▶ [What is being asked]
Every line of the data below should be repeated exactly, and no picture should be copied.

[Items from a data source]
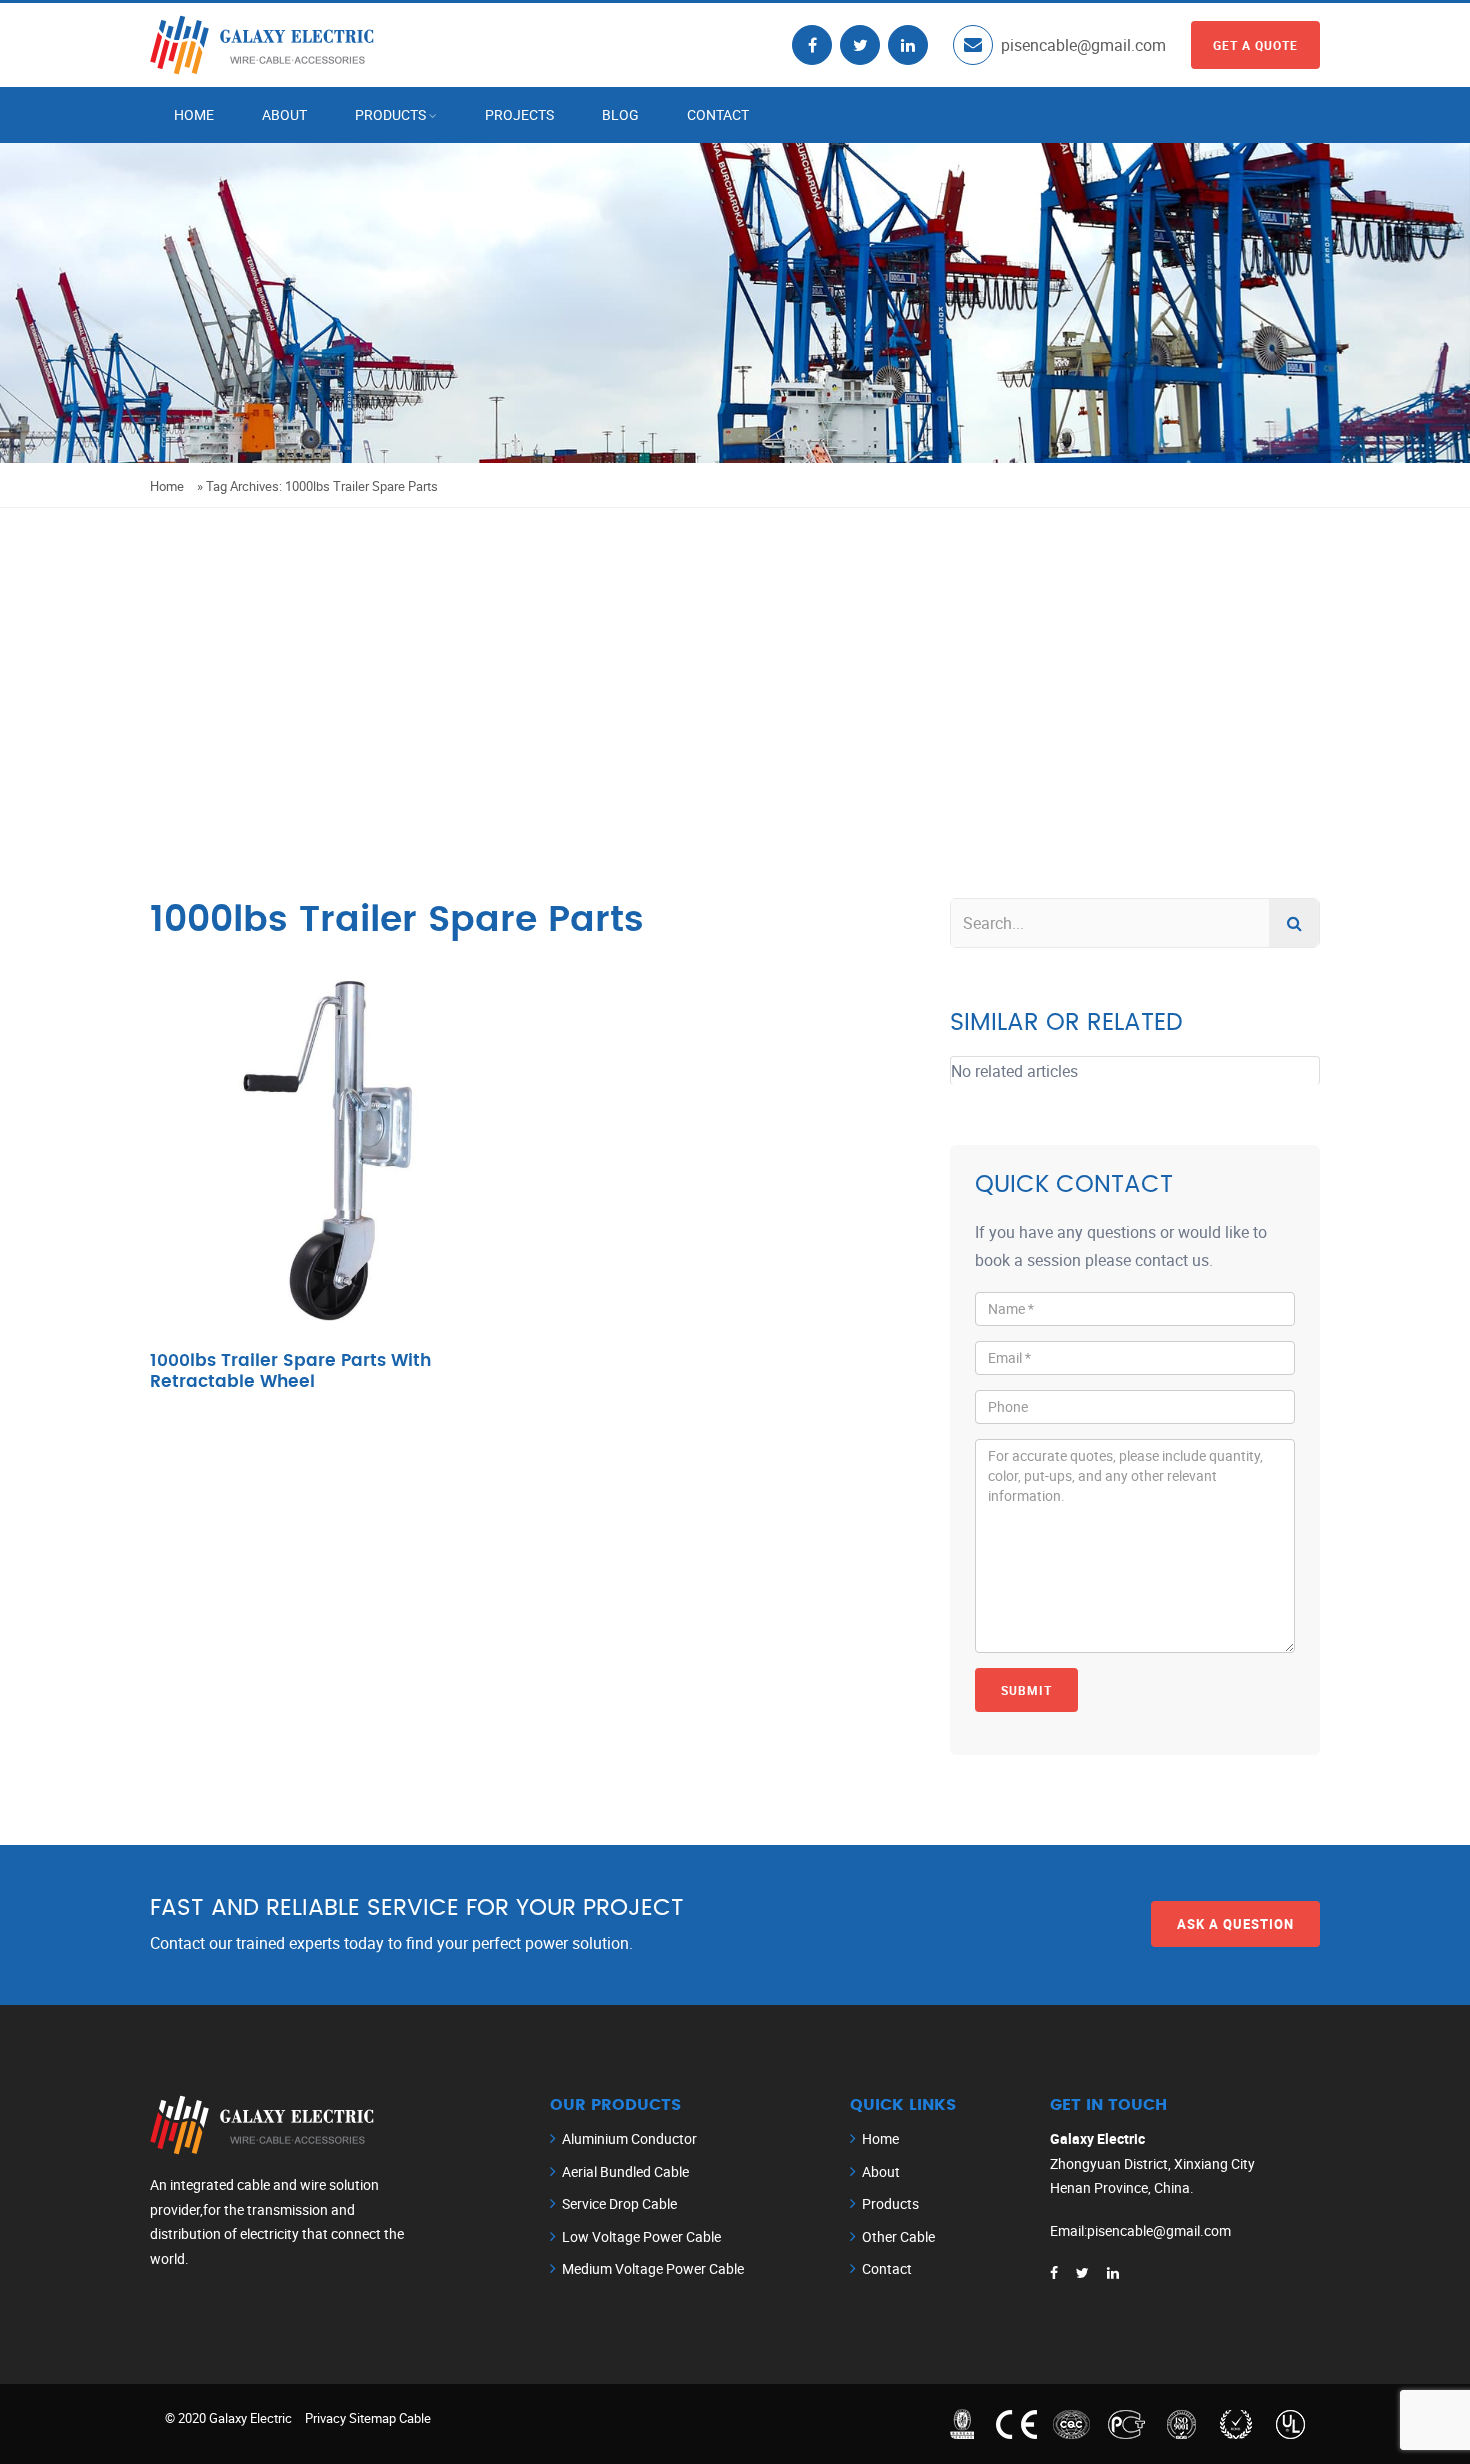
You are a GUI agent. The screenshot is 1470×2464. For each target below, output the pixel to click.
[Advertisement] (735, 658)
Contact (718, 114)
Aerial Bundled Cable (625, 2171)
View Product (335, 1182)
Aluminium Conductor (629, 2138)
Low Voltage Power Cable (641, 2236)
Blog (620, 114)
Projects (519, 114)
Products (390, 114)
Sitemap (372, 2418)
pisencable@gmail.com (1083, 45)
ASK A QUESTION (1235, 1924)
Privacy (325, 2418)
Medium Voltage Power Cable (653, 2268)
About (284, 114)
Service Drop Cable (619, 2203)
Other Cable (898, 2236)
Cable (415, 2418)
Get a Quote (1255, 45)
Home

▶ [Solution to this problem]
You are a GUI agent. The screenshot is 1470×2464. For each target below, output the pixel to click.
[Advertisement] (735, 658)
Contact (718, 114)
Aerial Bundled Cable (625, 2171)
View Product (335, 1182)
Aluminium Conductor (629, 2138)
Low Voltage Power Cable (641, 2236)
Blog (620, 114)
Projects (519, 114)
Products (390, 114)
Sitemap (372, 2418)
pisencable@gmail.com (1083, 45)
ASK A QUESTION (1235, 1924)
Privacy (325, 2418)
Medium Voltage Power Cable (653, 2268)
About (284, 114)
Service Drop Cable (619, 2203)
Other Cable (898, 2236)
Cable (415, 2418)
Get a Quote (1255, 45)
Home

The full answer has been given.